I think it might help teach restraint if children had to see how much was wasted every day.

I know schools have a lot to cover and this would be just one more thing, one more expense but I think it is more important to our survival than most things that are taught in school.

TheHumourlessHarpy Mon 10-Aug-15 17:32:00

Message deleted by MNHQ. Here's a link to our Talk Guidelines.

finallydelurking Mon 10-Aug-15 17:33:19

I agree! My local school does smile

Lightbulbon Mon 10-Aug-15 17:33:51

Better to take new parents to show them how much of it is nappies!

formerbabe Mon 10-Aug-15 17:33:51

Fab idea!

MaximiseProductivity Mon 10-Aug-15 17:35:28

How much of it is nappies Lightbulbon?

Excellent idea OP and within 20 years or so, all new parents would have been too grin

whathaveiforgottentoday Mon 10-Aug-15 17:36:15

We already do teach about it, however, doesn't"t mean they will change their behaviour. Parents are the single biggest issue.

whathaveiforgottentoday Mon 10-Aug-15 17:38:06

Biggest influence, not issue (although that could have been a Freudian slip).

MaximiseProductivity Mon 10-Aug-15 17:38:34

Yes, whathavei - I agree it's unlikely to change behaviours now, but to educate them for when they do control their own consumption

whathaveiforgottentoday Mon 10-Aug-15 17:48:22

I agree with education in this area, but just saying it is already taught in schools. If people are still not disposing of waste ethically, others incentives are needed.

Pipbin Mon 10-Aug-15 17:50:24

The local council used to have a program like that but it went when the funding became restricted.

WorraLiberty Mon 10-Aug-15 17:50:55

I think the time/money would be better spent on sorting out over packaging.

MaximiseProductivity Mon 10-Aug-15 17:52:30

IME, it is taught in schools but a bit half-heartedly. e.g the first thing our "green co-ordinator" did was order a load of badges for our ecowarriors to wear and the staff room Aircon is always left turned up to max for the benefit of an empty room grin

Letting DC see the landfill would be pretty powerful, I think even if it didn't have an immediate effect on people's habits.

HMSmostleaky Mon 10-Aug-15 17:59:14

I know that recycling etc is often taught at schools, but it is somewhat of an abstract topic. Looking at a massive pile of crap being plowed into the earth is a little more impacting than learning about recycling paper at school.

BoneyBackJefferson Mon 10-Aug-15 19:12:14

Like most schools we teach the 5 r s of recycling, we also have the children do litter duty.
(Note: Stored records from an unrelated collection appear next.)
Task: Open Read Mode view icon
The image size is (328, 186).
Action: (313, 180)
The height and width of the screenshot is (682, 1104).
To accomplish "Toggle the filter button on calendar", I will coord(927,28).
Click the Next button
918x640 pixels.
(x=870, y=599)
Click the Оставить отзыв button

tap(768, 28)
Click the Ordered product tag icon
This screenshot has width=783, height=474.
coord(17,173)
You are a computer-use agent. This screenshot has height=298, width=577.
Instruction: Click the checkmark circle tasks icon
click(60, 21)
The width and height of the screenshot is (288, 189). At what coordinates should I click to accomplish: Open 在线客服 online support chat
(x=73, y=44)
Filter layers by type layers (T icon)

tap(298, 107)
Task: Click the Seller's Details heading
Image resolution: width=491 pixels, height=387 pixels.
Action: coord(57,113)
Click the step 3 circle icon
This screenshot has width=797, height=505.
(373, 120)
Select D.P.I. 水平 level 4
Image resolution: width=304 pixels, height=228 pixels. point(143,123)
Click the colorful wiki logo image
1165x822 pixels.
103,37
But given the amount of parents that ring up and complain that their child shouldn't do it and the "fact" that no child in the school drops litter in the playground (we have asked them), even when you see them drop litter they deny it.

A trip to a landfill isn't going to do any good.
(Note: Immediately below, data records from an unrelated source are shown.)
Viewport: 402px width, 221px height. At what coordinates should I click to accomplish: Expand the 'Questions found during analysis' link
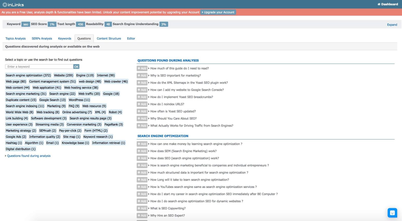pos(29,156)
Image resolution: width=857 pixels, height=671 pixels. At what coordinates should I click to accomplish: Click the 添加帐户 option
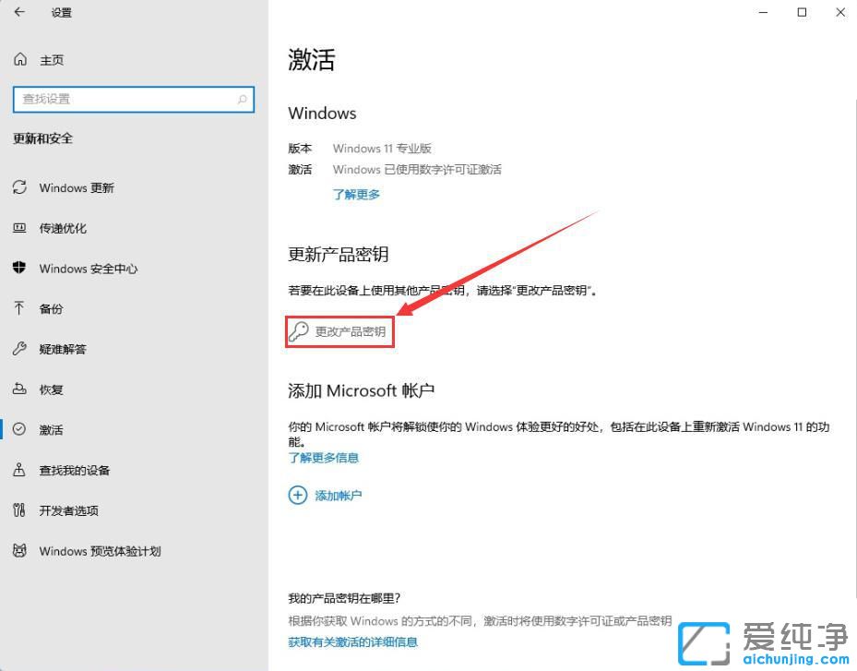point(337,496)
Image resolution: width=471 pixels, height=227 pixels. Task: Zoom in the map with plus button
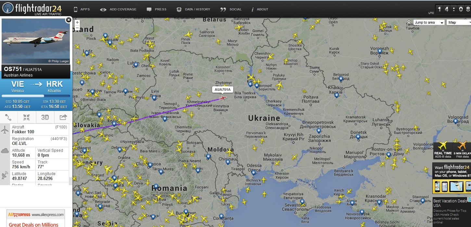(x=77, y=22)
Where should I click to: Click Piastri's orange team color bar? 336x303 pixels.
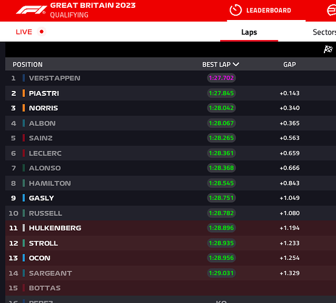point(24,93)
Pipbin Mon 10-Aug-15 19:15:18

So when I note comes home asking for £5 for a trip to the landfill then no one on MN will complain?
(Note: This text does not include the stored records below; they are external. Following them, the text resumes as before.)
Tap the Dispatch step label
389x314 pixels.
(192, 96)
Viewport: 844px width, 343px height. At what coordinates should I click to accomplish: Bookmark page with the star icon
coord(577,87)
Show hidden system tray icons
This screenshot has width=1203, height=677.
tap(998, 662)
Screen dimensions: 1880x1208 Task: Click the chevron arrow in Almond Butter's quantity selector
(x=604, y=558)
MaximiseProductivity Mon 10-Aug-15 19:18:07

I don't see why £5 for an educational trip to the landfill would get any more/less complaints than £5 for any other trip.

Egosumquisum Mon 10-Aug-15 19:18:37

Message withdrawn at poster's request.

BoneyBackJefferson Mon 10-Aug-15 19:26:52

Surely it would be people complaining about the over use of paper for the letters that would get the complaints.